Memory 202 may store application 81 and/or CT/CBCT data 214. Application 81 may, when executed by processor 204, cause display 206 to present user interface 216. The application 81 may include a machine learning application or system as described herein. The user interface 216 may include one or more aspects of the user interfaces described below. Network interface 208 may be configured to connect to a network such as a local area network (LAN) consisting of a wired network and/or a wireless network, a wide area network (WAN), a wireless mobile network, a Bluetooth network, and/or the internet. Input device 210 may be any device by means of which a user may interact with workstation 80, such as, for example, a mouse, keyboard, foot pedal, touch screen, and/or voice interface. Output module 212 may include any connectivity port or bus, such as, for example, parallel ports, serial ports, universal serial busses (USB), or any other similar connectivity port known to those skilled in the art.
Though described in connection with a bronchoscopic implementation, this disclosure is not so limited and other motor-driven medical device or catheter systems, which may include one or more cameras, may be employed without departing from the scope of the disclosure. Similarly, the methods described herein may be executed in connection with one or more robotic- or manually-controlled and robotically-driven catheter systems. In such implementations, the bronchoscope may be replaced in full or in part by a catheter, catheter sleeve, steerable catheter, and other similar devices.
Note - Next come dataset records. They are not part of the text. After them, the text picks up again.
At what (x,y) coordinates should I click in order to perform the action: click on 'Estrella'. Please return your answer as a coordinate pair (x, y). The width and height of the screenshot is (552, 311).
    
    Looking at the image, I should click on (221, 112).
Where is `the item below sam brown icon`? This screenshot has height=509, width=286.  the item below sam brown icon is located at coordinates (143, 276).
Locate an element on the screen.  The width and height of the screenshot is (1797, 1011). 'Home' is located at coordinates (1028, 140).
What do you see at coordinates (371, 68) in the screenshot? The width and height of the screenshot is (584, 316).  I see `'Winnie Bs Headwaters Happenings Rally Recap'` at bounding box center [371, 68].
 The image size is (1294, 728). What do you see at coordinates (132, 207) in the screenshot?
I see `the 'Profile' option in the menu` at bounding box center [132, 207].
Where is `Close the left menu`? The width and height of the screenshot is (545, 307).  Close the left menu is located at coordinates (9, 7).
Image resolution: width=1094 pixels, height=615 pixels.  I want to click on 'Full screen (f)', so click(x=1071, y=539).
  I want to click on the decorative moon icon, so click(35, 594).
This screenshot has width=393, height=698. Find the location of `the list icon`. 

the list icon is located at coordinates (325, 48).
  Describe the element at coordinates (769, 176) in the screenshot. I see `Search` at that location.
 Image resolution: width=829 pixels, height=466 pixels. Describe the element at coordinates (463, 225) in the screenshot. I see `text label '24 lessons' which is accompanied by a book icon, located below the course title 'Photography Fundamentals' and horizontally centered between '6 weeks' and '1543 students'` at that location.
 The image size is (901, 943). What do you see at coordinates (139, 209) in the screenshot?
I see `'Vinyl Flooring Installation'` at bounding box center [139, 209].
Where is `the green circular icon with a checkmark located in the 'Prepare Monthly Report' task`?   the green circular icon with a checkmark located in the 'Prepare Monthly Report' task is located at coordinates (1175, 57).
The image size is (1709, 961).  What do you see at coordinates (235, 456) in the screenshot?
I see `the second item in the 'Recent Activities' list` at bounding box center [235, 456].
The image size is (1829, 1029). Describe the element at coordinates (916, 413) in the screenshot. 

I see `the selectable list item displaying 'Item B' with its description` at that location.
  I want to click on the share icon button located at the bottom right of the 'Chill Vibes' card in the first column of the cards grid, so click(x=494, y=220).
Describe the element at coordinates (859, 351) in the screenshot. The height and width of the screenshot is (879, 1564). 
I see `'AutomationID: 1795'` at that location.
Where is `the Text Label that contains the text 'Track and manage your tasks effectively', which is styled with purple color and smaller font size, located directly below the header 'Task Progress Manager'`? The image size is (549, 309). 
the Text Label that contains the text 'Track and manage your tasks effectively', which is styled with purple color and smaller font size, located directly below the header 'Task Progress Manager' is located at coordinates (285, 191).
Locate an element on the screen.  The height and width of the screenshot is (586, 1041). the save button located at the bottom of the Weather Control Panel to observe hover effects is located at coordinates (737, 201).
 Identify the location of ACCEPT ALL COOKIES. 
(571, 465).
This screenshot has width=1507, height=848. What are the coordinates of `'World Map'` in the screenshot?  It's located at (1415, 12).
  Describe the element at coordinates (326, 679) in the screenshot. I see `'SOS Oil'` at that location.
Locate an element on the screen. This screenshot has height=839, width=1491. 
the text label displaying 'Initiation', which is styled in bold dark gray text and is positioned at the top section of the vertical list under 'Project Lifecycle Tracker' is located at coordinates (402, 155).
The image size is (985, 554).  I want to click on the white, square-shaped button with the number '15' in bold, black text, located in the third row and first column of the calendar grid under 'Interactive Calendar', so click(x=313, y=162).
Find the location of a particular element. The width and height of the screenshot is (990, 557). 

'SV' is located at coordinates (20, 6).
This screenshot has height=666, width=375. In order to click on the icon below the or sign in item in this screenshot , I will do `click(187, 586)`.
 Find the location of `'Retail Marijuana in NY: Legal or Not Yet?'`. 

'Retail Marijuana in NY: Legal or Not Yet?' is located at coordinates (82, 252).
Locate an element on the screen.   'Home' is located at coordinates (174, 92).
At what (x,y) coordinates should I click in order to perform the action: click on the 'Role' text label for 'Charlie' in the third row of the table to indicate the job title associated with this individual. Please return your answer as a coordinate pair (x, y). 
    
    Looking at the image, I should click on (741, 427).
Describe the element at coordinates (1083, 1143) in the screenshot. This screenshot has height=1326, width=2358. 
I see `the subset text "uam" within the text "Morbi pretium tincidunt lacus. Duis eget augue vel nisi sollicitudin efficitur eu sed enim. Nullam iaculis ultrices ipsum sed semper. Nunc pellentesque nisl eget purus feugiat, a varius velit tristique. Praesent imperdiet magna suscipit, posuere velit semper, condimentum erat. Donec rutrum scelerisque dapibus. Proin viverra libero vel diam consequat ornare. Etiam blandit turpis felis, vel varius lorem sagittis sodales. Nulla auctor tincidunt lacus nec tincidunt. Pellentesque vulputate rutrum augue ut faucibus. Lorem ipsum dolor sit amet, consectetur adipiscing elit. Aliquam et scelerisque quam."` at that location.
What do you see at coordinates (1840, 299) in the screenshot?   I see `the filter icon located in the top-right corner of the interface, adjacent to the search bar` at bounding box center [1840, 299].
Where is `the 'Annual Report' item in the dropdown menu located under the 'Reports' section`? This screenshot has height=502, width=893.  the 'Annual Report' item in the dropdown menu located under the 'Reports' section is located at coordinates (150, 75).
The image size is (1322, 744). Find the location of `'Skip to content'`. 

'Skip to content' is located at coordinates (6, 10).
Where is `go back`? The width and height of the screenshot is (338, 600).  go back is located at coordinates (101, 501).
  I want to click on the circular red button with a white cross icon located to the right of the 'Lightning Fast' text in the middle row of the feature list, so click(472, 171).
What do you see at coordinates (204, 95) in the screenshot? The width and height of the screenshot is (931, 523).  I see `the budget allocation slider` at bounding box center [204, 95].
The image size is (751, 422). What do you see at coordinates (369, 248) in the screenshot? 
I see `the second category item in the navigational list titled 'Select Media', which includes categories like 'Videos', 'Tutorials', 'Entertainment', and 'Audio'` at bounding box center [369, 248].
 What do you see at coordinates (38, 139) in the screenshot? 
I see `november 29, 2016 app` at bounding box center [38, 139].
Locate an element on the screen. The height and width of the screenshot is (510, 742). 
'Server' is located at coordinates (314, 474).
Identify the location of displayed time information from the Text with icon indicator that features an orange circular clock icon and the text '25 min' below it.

In aspects, various input variables may be stored and accessed by the system to determine possible navigation paths using machine learning techniques including a fuzzy logic system, and display them to the user or clinician for review and/or selection. The fuzzy logic system may include a knowledge database for storing the various input variables. And the various input variables may be used to define fuzzy rules, which may be used by a fuzzy inference engine to determine fuzzy outputs based on inputs conforming to predefined input variables. The input variables may include device physical behaviors. The device physical behaviors may include at least one of bend radius, stiffness for axial and transverse loads applied to the distal tip of the catheter, multiplanar or single planar behavior, articulating section length, and number of articulation joints. The device physical behaviors may be learned using machine learning or may be accessed from a look up table stored in memory.
In aspects, the input variables may include tool physical behaviors. The tool physical behaviors may include physical behaviors associated with at least one of a needle, a brush, forceps, a wire, and an ablation probe. The tool physical behaviors may be stored in an RFID incorporated in or on the medical device, e.g., positioned at a handle of the device, and/or may be received from the user in the form of planning information (e.g., one or more case goals). For example, the user may inform the system of the current tool through, for example, a suitable user interface. A manufacturer or other third party may manage a look up table of tool behaviors.
In aspects, the input variables may include tissue information. The tissue information may include indications of emphysema, the approximate age of tissue (which may be input according to a broad de-identified stratification of the original age data to comply with relevant health laws or regulations, e.g., the Health Insurance Portability and Accountability Act (HIPAA) Privacy Rules), or information regarding normal anatomy, abnormal anatomy, adhesions, or previous resections. The tissue information may include information inferred from preoperative imaging or information entered by the user during path planning. The tissue information may include anonymous data collected from previous cases or console data.
In aspects, the input variables may include inputs from previous case data or published peer reviewed results. For example, the input variables may be based on collected, past data that have led to a successful result. The previous case data may be obtained from recordings of cases or procedures by a catheter system console. The previous case data may also be obtained from user inputs including inputs from experienced account managers or input from current users, e.g., a surgeon or other clinician involved with the case.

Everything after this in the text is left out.